* [Data entries]
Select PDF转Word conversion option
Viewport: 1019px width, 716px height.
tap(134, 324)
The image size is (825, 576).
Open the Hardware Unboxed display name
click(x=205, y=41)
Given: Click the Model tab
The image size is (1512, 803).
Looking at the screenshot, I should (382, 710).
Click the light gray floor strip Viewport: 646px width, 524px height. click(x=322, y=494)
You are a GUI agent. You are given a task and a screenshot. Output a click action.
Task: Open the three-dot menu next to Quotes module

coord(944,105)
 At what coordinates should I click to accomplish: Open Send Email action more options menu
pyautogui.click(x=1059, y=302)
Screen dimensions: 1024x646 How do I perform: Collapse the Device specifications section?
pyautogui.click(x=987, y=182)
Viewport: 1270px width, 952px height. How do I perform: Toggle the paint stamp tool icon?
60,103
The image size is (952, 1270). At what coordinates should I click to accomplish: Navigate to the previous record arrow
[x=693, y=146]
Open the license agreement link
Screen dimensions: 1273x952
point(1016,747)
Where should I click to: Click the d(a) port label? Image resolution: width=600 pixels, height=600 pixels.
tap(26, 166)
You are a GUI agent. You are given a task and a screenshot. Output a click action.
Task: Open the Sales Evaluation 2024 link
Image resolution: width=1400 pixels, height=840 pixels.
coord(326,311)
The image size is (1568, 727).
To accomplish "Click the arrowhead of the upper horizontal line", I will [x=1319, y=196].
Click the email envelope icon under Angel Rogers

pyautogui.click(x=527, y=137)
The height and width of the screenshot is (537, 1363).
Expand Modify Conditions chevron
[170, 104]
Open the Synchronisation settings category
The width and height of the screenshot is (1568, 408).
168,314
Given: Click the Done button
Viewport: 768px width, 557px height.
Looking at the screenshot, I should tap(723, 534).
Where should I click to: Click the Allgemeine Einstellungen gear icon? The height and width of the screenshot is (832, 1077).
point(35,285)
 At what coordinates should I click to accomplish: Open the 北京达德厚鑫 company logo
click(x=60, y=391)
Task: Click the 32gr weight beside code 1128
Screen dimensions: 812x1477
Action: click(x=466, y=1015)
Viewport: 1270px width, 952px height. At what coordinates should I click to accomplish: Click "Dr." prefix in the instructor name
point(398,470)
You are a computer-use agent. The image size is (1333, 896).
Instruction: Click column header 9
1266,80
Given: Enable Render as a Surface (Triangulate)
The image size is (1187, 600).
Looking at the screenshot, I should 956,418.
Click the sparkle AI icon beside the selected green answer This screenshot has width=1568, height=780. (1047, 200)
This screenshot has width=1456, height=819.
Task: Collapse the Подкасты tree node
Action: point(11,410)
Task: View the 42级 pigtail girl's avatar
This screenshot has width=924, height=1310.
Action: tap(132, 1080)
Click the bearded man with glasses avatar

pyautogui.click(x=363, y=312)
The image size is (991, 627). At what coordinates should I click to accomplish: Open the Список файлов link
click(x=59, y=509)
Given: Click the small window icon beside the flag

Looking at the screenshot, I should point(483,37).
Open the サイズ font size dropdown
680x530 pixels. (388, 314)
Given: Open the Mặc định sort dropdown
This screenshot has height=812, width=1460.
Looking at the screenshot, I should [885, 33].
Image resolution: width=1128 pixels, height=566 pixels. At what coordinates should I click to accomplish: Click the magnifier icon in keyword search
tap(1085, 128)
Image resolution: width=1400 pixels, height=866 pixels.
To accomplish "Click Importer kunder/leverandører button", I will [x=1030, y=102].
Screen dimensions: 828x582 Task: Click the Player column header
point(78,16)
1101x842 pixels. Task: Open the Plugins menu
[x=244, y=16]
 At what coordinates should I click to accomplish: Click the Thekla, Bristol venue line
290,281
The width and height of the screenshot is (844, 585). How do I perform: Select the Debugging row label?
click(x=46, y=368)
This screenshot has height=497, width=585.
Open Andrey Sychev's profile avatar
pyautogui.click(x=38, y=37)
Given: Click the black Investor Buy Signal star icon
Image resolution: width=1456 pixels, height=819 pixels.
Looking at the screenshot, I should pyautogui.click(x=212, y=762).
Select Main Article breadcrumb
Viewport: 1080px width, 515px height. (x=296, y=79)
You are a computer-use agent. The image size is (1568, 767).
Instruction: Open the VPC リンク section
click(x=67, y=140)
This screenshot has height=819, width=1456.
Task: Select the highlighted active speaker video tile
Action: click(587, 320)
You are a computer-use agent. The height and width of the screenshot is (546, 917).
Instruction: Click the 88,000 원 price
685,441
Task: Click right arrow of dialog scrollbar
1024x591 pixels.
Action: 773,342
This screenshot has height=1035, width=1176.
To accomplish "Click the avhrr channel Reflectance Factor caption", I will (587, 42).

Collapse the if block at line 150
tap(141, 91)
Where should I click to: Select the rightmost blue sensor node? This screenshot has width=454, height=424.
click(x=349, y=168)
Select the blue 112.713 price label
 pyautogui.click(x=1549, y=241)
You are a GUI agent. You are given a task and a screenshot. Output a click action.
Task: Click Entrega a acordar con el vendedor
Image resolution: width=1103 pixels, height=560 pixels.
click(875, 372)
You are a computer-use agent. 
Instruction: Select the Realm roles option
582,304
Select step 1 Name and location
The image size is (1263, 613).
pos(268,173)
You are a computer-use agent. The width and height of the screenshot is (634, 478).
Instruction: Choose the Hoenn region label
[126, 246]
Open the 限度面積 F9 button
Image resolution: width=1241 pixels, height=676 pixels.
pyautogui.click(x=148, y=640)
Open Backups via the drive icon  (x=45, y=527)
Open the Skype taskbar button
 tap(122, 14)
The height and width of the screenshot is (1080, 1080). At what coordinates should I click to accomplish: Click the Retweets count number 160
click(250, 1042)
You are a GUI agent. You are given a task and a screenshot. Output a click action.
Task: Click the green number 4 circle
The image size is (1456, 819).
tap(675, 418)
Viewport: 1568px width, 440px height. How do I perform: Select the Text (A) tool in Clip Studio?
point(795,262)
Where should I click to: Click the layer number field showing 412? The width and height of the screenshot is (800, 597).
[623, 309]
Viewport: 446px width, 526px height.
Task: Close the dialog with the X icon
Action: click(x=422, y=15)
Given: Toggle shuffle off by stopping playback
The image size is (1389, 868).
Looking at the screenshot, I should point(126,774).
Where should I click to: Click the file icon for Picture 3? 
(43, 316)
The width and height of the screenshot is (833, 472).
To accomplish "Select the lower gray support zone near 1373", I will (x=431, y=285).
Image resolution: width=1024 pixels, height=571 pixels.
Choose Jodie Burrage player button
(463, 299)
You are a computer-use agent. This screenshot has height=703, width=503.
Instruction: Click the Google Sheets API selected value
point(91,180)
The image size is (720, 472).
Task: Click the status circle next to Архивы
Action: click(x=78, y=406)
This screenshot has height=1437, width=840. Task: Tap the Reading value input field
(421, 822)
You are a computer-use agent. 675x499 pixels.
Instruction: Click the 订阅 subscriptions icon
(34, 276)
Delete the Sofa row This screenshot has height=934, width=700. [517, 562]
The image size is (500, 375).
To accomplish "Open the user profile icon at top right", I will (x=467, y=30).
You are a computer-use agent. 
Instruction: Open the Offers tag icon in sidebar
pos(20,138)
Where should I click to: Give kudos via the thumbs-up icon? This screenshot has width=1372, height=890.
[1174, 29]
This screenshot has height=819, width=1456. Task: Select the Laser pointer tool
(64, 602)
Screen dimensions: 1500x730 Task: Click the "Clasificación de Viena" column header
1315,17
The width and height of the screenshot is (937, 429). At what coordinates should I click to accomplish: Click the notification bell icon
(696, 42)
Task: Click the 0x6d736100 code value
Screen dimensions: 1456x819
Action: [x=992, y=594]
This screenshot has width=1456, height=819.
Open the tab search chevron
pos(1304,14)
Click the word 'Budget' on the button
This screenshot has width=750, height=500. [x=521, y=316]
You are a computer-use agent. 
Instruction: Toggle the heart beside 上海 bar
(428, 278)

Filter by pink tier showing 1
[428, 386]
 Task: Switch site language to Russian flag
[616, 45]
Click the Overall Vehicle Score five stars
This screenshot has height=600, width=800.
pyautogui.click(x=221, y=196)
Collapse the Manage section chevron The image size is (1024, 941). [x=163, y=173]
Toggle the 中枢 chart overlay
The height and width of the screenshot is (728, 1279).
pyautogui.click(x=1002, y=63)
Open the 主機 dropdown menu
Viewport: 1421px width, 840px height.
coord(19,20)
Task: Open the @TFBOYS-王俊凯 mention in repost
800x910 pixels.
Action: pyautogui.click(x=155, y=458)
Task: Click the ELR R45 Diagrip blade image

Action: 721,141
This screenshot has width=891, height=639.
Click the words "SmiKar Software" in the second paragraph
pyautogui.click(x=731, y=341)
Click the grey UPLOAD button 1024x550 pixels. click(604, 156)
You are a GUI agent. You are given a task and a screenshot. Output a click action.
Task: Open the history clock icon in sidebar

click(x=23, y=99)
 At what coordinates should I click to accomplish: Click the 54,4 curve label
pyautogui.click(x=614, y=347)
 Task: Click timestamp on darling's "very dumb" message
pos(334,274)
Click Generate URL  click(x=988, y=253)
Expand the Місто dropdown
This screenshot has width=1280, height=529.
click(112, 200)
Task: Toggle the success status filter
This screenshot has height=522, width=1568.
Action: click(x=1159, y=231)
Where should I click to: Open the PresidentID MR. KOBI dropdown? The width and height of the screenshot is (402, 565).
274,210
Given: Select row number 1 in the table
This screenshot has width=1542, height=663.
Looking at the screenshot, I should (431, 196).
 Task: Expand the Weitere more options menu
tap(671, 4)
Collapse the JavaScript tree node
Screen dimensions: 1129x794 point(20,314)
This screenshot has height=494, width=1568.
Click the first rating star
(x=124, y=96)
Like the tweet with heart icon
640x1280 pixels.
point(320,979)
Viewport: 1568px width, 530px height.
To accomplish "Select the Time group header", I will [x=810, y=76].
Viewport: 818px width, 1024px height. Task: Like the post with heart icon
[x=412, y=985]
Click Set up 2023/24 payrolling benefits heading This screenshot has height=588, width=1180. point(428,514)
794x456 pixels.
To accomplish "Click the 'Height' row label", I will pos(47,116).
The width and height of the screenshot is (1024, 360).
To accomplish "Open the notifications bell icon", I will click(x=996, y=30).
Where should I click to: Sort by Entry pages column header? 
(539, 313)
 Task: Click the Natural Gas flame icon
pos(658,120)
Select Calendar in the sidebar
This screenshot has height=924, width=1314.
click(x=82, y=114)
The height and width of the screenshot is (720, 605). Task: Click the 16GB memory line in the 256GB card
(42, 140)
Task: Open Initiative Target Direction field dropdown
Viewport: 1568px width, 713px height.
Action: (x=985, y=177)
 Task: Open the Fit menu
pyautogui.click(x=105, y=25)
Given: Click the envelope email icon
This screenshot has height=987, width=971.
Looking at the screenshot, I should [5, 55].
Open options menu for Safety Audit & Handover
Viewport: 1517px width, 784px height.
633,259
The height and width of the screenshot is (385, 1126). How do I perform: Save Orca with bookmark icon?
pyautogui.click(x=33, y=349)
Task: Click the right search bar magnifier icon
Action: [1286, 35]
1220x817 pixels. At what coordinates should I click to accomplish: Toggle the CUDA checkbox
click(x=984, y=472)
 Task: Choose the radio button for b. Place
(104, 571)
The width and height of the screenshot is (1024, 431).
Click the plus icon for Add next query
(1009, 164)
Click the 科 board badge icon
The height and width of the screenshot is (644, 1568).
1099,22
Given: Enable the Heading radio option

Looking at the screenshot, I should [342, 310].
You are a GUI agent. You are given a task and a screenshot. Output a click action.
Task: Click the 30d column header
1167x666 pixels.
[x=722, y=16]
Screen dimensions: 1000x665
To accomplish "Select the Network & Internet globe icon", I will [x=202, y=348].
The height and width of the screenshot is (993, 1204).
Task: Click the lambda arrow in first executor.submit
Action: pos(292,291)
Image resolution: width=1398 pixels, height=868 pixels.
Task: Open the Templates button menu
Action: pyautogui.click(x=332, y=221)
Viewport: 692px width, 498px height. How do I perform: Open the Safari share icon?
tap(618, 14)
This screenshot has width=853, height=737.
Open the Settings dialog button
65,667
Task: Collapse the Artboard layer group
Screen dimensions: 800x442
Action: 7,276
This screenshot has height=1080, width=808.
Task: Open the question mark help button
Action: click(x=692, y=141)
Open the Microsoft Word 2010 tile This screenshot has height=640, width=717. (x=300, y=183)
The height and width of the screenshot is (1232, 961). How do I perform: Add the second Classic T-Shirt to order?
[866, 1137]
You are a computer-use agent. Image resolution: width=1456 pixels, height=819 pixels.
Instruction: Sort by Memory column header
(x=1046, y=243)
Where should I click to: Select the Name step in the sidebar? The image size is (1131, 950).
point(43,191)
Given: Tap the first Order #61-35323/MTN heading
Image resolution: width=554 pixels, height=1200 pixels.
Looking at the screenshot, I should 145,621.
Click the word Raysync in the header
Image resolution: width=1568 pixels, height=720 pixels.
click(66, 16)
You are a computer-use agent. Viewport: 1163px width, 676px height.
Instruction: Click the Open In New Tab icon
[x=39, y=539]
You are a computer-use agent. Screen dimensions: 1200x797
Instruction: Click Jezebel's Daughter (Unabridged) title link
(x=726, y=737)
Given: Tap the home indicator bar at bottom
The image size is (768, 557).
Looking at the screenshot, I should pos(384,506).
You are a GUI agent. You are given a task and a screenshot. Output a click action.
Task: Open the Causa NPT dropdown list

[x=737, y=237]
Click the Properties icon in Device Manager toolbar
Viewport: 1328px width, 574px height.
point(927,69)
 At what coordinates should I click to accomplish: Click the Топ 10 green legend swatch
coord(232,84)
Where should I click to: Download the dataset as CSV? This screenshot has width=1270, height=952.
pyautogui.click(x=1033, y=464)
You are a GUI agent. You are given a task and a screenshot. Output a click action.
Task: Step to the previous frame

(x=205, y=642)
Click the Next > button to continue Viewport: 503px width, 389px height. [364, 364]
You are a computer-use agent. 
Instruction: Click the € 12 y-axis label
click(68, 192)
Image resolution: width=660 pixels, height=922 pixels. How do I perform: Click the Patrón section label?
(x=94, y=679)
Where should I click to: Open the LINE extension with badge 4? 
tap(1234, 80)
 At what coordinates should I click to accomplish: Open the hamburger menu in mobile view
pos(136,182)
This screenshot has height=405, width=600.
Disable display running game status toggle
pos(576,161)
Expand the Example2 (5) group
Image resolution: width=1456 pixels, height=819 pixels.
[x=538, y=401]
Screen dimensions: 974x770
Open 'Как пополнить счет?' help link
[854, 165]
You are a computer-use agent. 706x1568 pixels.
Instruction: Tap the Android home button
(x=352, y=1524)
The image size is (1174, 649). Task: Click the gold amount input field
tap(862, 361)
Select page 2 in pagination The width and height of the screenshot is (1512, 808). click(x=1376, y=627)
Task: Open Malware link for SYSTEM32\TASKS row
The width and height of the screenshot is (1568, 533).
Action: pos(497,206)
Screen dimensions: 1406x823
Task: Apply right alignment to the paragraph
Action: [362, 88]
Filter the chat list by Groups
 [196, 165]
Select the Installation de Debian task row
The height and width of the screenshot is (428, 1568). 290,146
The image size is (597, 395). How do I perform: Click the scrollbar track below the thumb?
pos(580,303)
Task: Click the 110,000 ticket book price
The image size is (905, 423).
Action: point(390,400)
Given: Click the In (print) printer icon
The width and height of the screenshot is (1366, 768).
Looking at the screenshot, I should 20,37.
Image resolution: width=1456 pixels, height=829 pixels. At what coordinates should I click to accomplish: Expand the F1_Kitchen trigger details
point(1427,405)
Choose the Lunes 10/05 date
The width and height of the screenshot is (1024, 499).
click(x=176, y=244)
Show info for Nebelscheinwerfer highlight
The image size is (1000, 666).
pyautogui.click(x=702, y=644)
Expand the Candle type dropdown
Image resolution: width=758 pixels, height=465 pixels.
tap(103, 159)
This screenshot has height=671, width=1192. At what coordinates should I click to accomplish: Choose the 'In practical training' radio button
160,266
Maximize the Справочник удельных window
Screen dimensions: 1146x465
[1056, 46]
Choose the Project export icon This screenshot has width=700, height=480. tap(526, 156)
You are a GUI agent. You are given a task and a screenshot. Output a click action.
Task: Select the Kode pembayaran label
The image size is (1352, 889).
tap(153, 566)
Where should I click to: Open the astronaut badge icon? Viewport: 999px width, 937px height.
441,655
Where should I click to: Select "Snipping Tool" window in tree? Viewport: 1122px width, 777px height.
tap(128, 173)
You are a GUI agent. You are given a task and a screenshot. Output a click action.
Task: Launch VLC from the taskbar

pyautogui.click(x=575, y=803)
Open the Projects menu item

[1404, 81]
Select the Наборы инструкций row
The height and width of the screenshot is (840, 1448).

* [To be done] Print verbatim the lines of the material from the one containing "Open the サイズ font size dropdown" through the one containing "tap(1085, 128)", inclusive.

* [Result]
Open the サイズ font size dropdown
680x530 pixels. (388, 314)
Given: Open the Mặc định sort dropdown
This screenshot has height=812, width=1460.
Looking at the screenshot, I should [885, 33].
Image resolution: width=1128 pixels, height=566 pixels. At what coordinates should I click to accomplish: Click the magnifier icon in keyword search
tap(1085, 128)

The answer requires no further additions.